EXERCISE> Return the lines from the line containing "Follow the Activate Win 7 Total Security link" to the line containing "Image resolution: width=728", copied character for character, and nothing else.

RECORDS FOR THIS EXERCISE>

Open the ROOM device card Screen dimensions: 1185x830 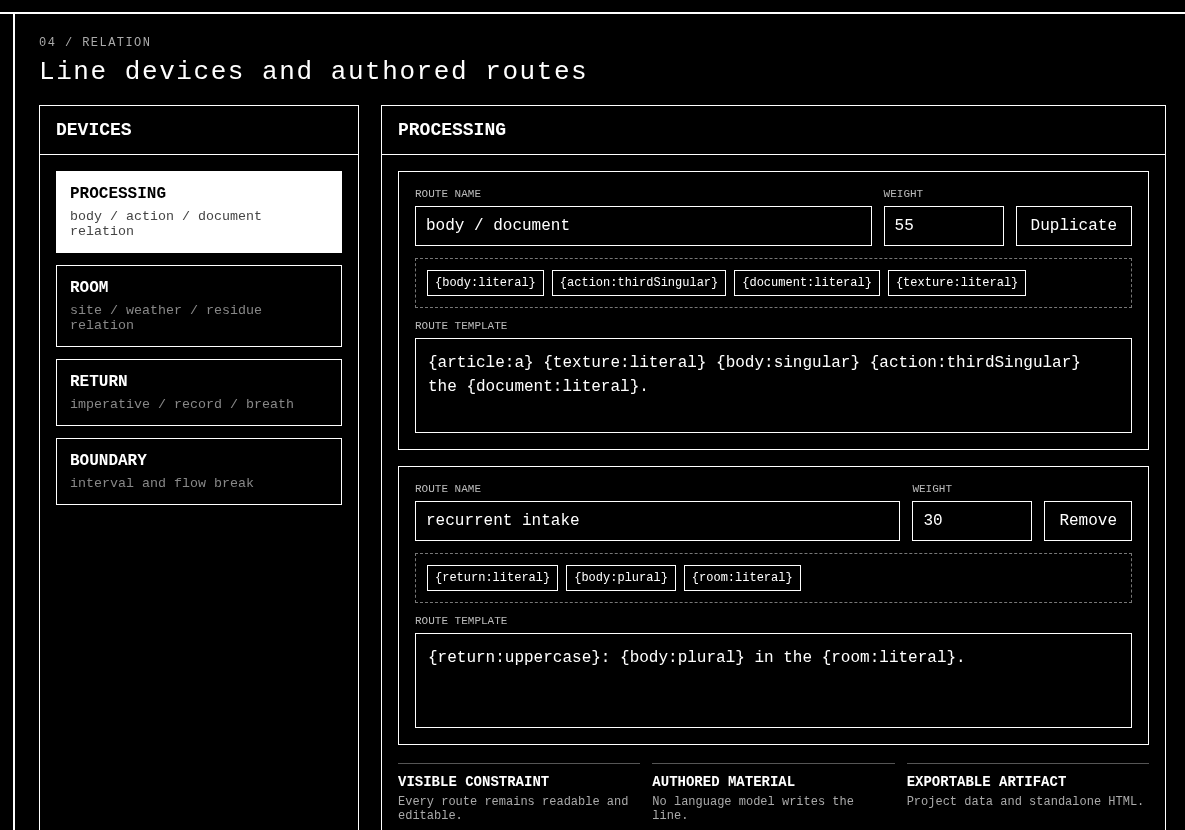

...

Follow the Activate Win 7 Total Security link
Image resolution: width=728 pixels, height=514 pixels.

...

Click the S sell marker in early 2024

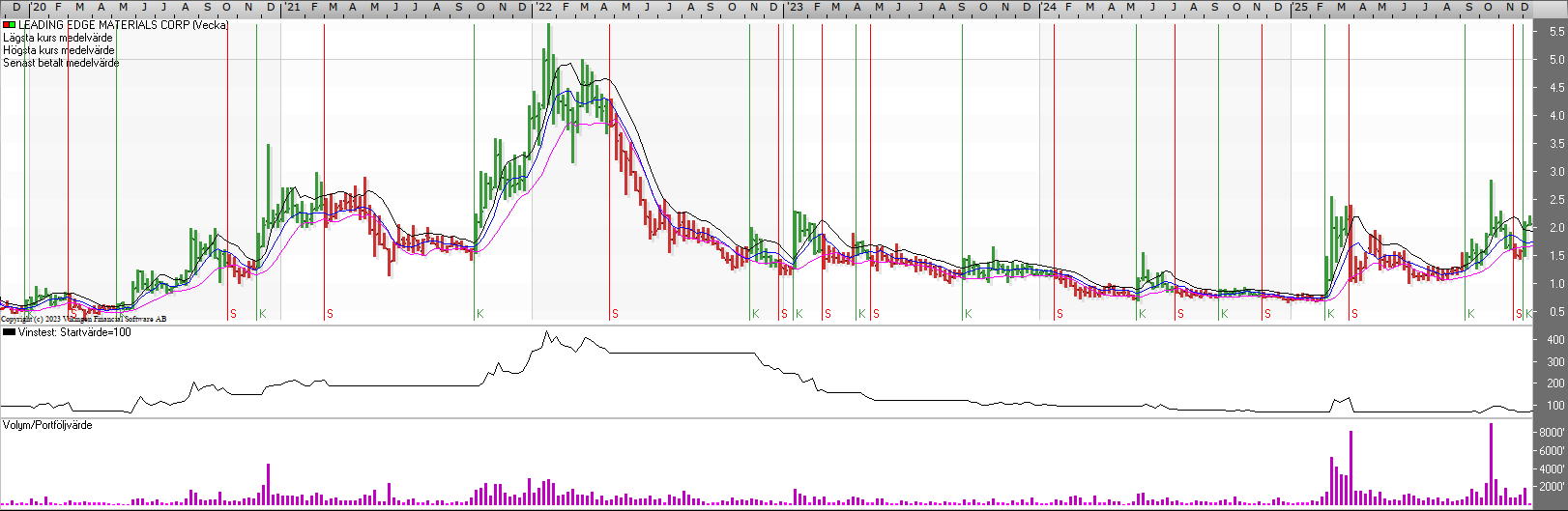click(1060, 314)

PROBLEM SOLUTION>
Follow the Activate Win 7 Total Security link
Image resolution: width=728 pixels, height=514 pixels.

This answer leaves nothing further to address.